Input for this task:
--
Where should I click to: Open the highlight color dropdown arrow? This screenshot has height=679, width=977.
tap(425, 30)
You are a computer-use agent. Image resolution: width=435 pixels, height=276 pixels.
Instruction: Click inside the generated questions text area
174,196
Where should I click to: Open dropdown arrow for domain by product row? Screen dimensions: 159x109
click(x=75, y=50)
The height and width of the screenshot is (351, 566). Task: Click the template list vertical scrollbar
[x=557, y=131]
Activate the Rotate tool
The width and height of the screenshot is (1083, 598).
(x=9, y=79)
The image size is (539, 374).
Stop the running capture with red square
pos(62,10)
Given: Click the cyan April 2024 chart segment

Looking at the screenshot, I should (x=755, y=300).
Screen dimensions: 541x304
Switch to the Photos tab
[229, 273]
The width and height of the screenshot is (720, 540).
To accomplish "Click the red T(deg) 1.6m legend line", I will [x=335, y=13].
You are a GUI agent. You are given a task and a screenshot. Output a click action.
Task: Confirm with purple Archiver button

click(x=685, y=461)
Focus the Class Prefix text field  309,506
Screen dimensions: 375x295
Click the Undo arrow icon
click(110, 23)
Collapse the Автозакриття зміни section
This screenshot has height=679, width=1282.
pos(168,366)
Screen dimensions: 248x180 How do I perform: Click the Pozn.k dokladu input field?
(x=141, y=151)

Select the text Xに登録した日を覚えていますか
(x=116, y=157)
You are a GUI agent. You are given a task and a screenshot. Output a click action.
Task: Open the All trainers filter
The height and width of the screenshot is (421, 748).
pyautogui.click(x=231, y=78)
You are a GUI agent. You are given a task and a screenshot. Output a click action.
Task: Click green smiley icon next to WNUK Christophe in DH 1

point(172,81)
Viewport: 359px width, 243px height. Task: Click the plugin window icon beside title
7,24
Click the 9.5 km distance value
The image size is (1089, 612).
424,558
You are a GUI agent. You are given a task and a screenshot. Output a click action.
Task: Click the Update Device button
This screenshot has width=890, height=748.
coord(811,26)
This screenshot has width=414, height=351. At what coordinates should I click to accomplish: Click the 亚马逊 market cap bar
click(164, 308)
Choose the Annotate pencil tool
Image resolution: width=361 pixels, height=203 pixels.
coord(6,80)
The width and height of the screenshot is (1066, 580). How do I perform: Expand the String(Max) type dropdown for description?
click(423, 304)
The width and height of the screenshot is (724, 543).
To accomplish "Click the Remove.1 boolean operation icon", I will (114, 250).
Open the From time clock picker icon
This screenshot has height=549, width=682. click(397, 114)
--
Task description:
Could you give again, word for word, the line with "Task: Open the All trainers filter" and all lines after it through the end of the data? Leave out everything else.

Response below:
Task: Open the All trainers filter
The height and width of the screenshot is (421, 748).
pyautogui.click(x=231, y=78)
You are a GUI agent. You are given a task and a screenshot. Output a click action.
Task: Click green smiley icon next to WNUK Christophe in DH 1

point(172,81)
Viewport: 359px width, 243px height. Task: Click the plugin window icon beside title
7,24
Click the 9.5 km distance value
The image size is (1089, 612).
424,558
You are a GUI agent. You are given a task and a screenshot. Output a click action.
Task: Click the Update Device button
This screenshot has width=890, height=748.
coord(811,26)
This screenshot has width=414, height=351. At what coordinates should I click to accomplish: Click the 亚马逊 market cap bar
click(164, 308)
Choose the Annotate pencil tool
Image resolution: width=361 pixels, height=203 pixels.
coord(6,80)
The width and height of the screenshot is (1066, 580). How do I perform: Expand the String(Max) type dropdown for description?
click(423, 304)
The width and height of the screenshot is (724, 543).
To accomplish "Click the Remove.1 boolean operation icon", I will (114, 250).
Open the From time clock picker icon
This screenshot has height=549, width=682. click(397, 114)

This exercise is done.